◆ Work instructions
Scan the data below for the string "computer". Copy every line where it appears.

Stored items
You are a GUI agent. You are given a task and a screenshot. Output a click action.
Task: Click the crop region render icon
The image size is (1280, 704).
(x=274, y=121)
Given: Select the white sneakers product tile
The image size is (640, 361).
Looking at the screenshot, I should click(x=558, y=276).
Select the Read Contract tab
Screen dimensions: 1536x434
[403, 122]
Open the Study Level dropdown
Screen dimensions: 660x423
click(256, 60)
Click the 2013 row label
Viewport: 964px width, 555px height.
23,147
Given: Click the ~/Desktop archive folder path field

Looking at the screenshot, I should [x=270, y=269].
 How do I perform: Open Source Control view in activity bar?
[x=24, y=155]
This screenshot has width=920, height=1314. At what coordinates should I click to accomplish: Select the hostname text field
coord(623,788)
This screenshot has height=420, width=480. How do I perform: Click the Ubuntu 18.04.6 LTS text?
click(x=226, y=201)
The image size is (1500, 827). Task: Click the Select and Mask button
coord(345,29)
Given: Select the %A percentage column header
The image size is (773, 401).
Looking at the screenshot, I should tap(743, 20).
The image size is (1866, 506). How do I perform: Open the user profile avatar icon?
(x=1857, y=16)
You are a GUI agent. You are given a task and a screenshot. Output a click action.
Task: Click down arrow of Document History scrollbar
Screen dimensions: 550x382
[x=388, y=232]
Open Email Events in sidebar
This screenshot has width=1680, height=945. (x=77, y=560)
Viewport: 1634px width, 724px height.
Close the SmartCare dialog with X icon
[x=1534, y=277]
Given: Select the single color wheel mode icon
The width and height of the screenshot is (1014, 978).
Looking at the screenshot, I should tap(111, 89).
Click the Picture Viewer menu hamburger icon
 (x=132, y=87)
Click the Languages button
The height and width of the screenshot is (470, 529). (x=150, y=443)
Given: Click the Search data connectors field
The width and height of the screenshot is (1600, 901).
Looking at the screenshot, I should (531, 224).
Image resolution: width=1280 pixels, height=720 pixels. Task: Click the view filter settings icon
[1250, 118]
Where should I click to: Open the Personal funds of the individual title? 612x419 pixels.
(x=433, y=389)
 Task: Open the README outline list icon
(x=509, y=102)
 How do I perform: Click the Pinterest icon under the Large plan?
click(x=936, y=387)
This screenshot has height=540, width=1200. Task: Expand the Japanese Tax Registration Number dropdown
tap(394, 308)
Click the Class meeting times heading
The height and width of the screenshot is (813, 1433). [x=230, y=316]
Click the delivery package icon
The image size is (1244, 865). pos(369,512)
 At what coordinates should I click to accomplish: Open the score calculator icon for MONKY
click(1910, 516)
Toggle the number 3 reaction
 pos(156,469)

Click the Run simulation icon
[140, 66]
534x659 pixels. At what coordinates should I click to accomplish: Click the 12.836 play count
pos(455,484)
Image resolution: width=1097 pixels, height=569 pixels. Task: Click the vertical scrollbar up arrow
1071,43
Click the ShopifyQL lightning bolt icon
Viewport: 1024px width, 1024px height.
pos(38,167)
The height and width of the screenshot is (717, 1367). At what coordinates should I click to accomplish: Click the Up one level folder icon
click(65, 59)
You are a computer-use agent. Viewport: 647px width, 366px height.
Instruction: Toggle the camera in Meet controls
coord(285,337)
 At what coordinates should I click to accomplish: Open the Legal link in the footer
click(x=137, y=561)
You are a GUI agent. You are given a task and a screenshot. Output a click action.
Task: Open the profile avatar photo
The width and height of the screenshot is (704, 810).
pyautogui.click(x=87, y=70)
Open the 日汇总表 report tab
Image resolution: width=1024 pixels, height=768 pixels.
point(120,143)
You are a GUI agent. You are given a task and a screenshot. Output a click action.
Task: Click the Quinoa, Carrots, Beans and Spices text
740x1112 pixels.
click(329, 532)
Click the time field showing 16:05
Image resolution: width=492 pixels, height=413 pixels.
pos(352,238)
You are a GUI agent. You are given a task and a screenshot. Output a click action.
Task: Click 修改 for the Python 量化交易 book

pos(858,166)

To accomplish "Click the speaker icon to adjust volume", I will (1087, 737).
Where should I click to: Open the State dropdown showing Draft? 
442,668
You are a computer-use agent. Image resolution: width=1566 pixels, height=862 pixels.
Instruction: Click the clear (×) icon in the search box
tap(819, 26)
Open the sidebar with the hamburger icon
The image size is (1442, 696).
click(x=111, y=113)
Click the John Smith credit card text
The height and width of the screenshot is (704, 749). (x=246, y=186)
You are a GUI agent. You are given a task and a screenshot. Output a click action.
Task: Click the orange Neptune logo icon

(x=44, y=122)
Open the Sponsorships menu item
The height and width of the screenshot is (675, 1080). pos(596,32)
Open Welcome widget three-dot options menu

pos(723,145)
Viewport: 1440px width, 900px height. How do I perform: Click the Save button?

◆ Answer to the exercise
You are a computer-use agent. Viewport: 647px width, 366px height.
You are a computer-use agent. Image resolution: width=1566 pixels, height=862 pixels.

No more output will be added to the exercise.